Intrigué, portant toujours une grande attention à ce qui l'entourait, plus ou moins par prudence, le garçon les étudia plus soigneusement.
Au nombre de quatre, les ressemblances physiques qu'ils partageaient les désignaient comme appartenant à la même famille. Il y avait les parents – le capitaine s'entretenait surtout avec le père – et les deux fils, l'un d'environ vingt-trois ans et l'autre d'une petite vingtaine, dont le regard le fit se sentir étrange. Le premier paraissait suivre les propos du capitaine plutôt distraitement pour s'intéresser davantage à son environnement qu'il examinait du regard.
D'après leurs vêtements élégants d'une qualité parfaite et leur langue qui n'était absolument pas locale, Raphaël déduisit qu'ils étaient des voyageurs étrangers se rendant à la réception donnée par Monsieur Tessier. Il en défilait un certain nombre sur les quais depuis que Monsieur Tessier avait annoncé sa volonté d'organiser cet événement.
La veille, par exemple, un homme avait débarqué en compagnie d'une délicate jeune fille aux yeux étirés et enveloppée dans une étrange robe serrée aux allures de poupée de porcelaine. Un marin avait expliqué à Raphaël qu'ils venaient certainement d'Extrême-Orient, ce qui avait enseigné au jeune homme qu'il y avait une différence avec l'Orient tout court, bien qu'il ignorait laquelle.

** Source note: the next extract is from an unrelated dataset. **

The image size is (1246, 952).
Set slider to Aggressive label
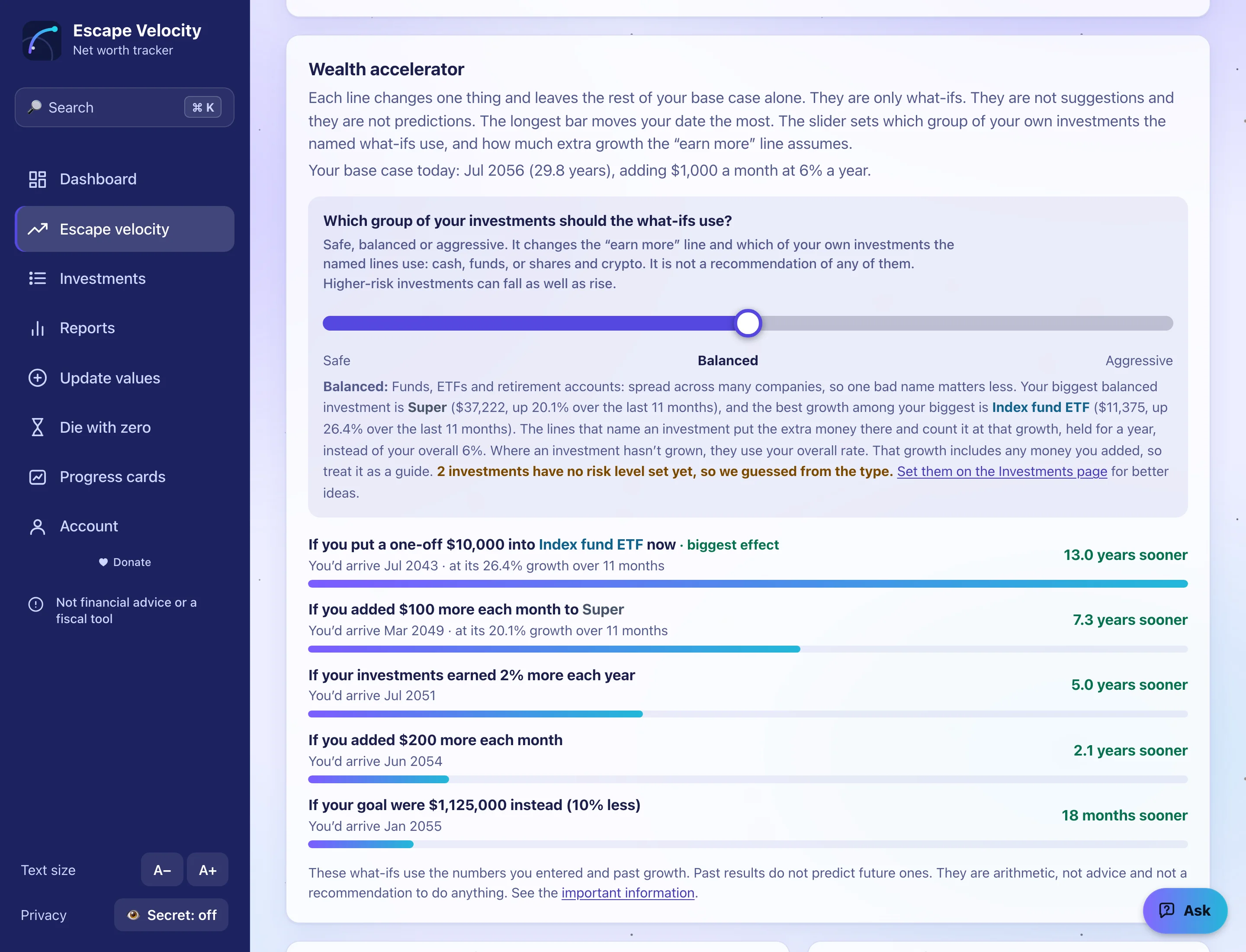click(1139, 360)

Le matin même également, un autre avait accosté, lui avec deux jeunes filles, une blondinette joviale, qui avait adressé la parole à tous ceux qu'elle croisait, y compris Raphaël, qui n'avait su quoi lui répondre, et une grande jeune femme à la peau ébène, aux bijoux de griffes et aux yeux bordeaux.
Raphaël n'avait su si il devait être le plus stupéfait par la couleur de sa peau, qu'il ignorait pouvoir exister, ou par le fait qu'elle était une magicienne, comme le montrait la teinte de son regard, la deuxième qu'il voyait en dix-sept ans d'existence. Cette fois, il avait appris qu'il s'agissait d'une habitante d'Afrique.

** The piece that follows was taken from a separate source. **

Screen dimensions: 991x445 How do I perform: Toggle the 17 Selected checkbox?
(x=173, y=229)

En plus d'avoir éveillé sa curiosité, ces rencontres – le termes était quelque peu exagéré comme le garçon n'avait pas véritablement échangé avec ces gens – avaient fait prendre conscience de son ignorance sur le monde à Raphaël, sa famille n'ayant guère pu lui offrir une réelle éducation, pourtant, plutôt que de se sentir comme un idiot, il s'était émerveillé de tout ce qu'il pouvait apprendre.

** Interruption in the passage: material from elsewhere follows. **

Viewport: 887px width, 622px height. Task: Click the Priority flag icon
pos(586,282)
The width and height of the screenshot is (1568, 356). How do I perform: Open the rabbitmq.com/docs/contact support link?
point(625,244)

Cette famille qu'il observait à distance ne ressemblait guère à ces explorateurs que Raphaël avait croisés récemment. Le garçon trouvait qu'ils se rapprochaient davantage de commerçants, ce qui n'excluait pas l'influence de Monsieur Tessier sur leur venue.
En effet, combien de marchands avaient fait le trajet jusqu'à l'opulente demeure dans l'espoir de nouer un contact commercial ? Raphaël ne les comptait plus, surtout qu'il ne savait compter que sommairement.
Alors que le garçon dressait des hypothèses sur l'identité de ces étrangers, celui qu'il avait identifié comme le fils aîné, percevant probablement son regard sur lui, se tourna dans sa direction et le fixa. Gêné d'être ainsi surpris à les dévisager de la sorte et de se retrouver au centre de l'attention, certes d'une seule personne, Raphaël rougit assez violemment en baissant les yeux, se tordant les mains, en une attitude coupable.
Intrigué, le jeune homme étranger se renseigna auprès du capitaine en désignant Raphaël d'un mouvement du menton, renforçant encore la gêne du garçon qui souhaita disparaître entre les pierres du quai. Il se demanda même si il n'aurait pas mieux fait de filer dans un autre secteur du port pour vérifier si on avait pas besoin de ses services.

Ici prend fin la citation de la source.